Howard, Sheena C. (2014). Black Queer Identity Matrix: Towards an Integrated Queer of Color Framework. New York: Peter Lang.
This slim but dense volume explores Black lesbian identity and suggests a framework for analyzing communication and representation in queer of color communities. Howard investigates Black lesbian communication strategies in public spaces, how Black lesbians perceive themselves and the world around them, and ways in which Black lesbian women are triply marginalized. As a communication scholar and Black lesbian, Howard is intimately conversant with the topic and her writing is both theoretical and accessible.

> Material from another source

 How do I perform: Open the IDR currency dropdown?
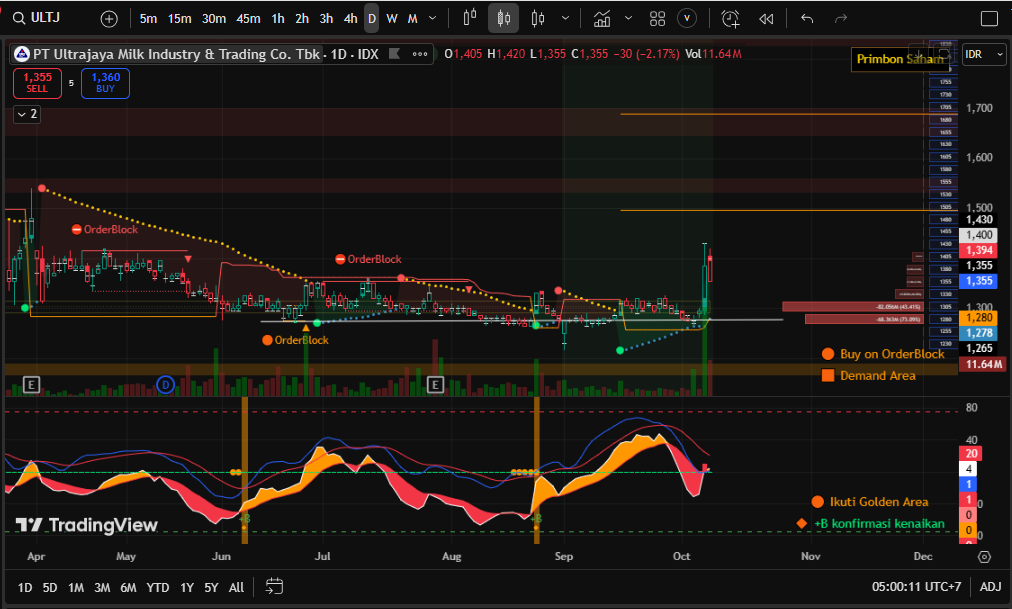[984, 55]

The Black queer identity matrix is the environment—political, social, cultural, economic—within which Black queer communities are embedded. This includes interlocking oppressions including homophobia, sexism, and racism, as well as creative coping mechanisms, empowerment, and coexistence.
The conceptual framework proposed by Howard includes standpoint theory (Nancy C.M. Hartsock), the matrix of domination (Patricia Hill Collins), and Afrocentricity (Molefi Asante). The last chapter of the book includes reflections from Howard’s ethnographic and autoethnographic work using this framework.
I highly recommend this book for queers of color as well as anybody pursuing research with queer of color communities or with representations of queers of color. I predict that Howard will be oft-cited and this will become a foundational text.